→ **Problem description**
From the rating announcement below, list every factor named as additionally supporting MBSL's ratings.

══ Document section

LRA assigns AA3 to MBSL's Rs 600 million debentures
LRA has reaffirmed Merchant Bank of Sri Lanka's (MBSL) long-term
financial institution rating of AA3 and short-term rating of L1. The
ratings are primarily based upon the credit strength and financial
flexibility of MBSL, which stem from its parent - the state-owned Bank
of Ceylon (BoC), the largest commercial bank in Sri Lanka.
The proposed Rs 600 million unsecured debentures of the Bank have
been assigned a AA3 rating. All the long-term ratings have a stable
outlook.
The rating of the proposed debt issue is similar to that of MBSL's
long-term financial institution rating because the issue ranks pari pasu
with the Bank's other senior unsecured debts. The proceeds from the
proposed debenture issue will be used to fund MBSL's growing loan base
and to repay the Bank's debts that are falling due in 2007.
The ratings are also supported by the Bank's strong capitalisation,
improving performance, recovering liquidity levels and healthier asset
quality.

════
══ Data block

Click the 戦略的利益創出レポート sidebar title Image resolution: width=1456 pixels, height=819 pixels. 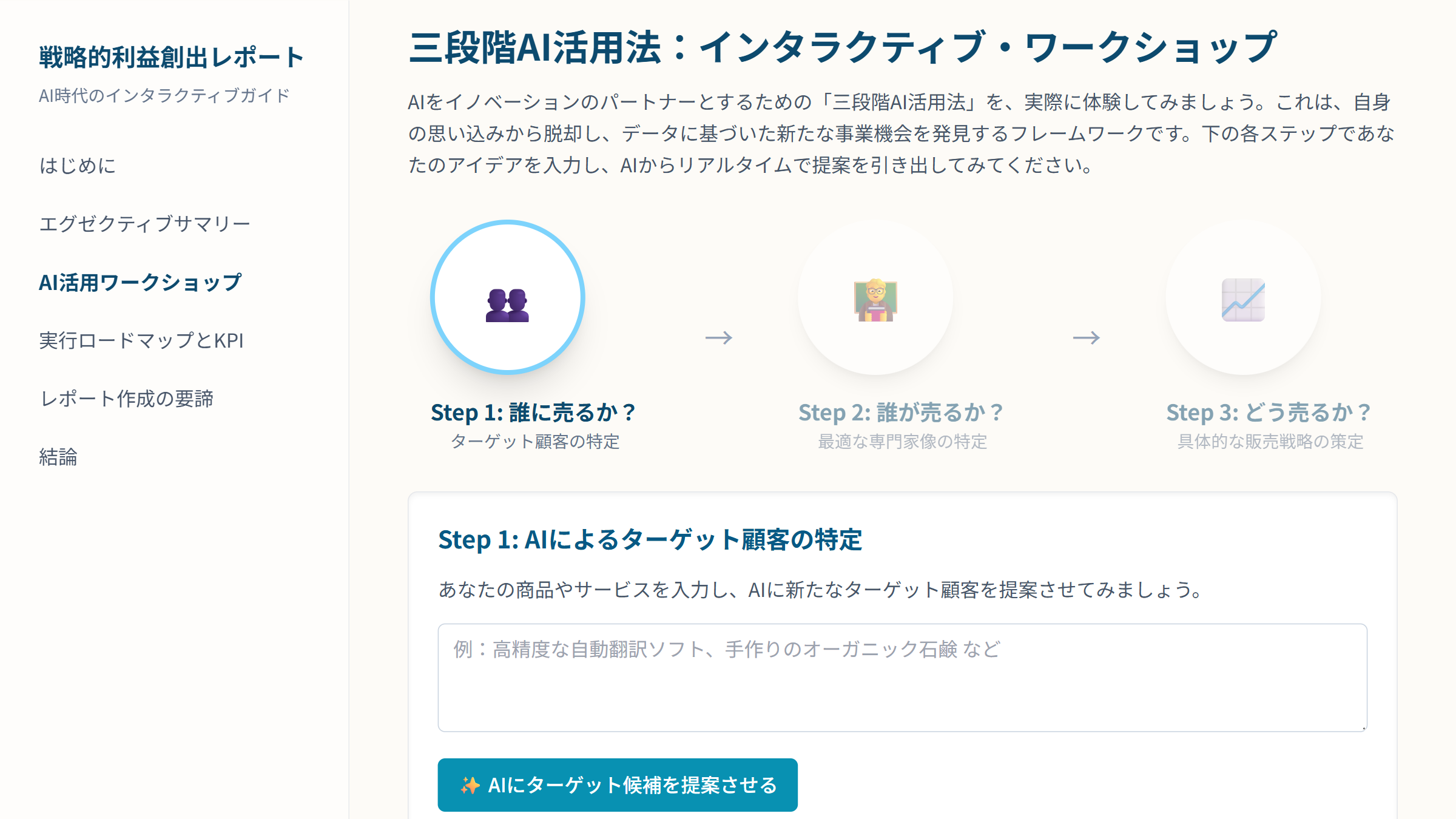(x=172, y=57)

════

→ **Exercise answer**
- Strong capitalisation
- Improving performance
- Recovering liquidity levels
- Healthier asset quality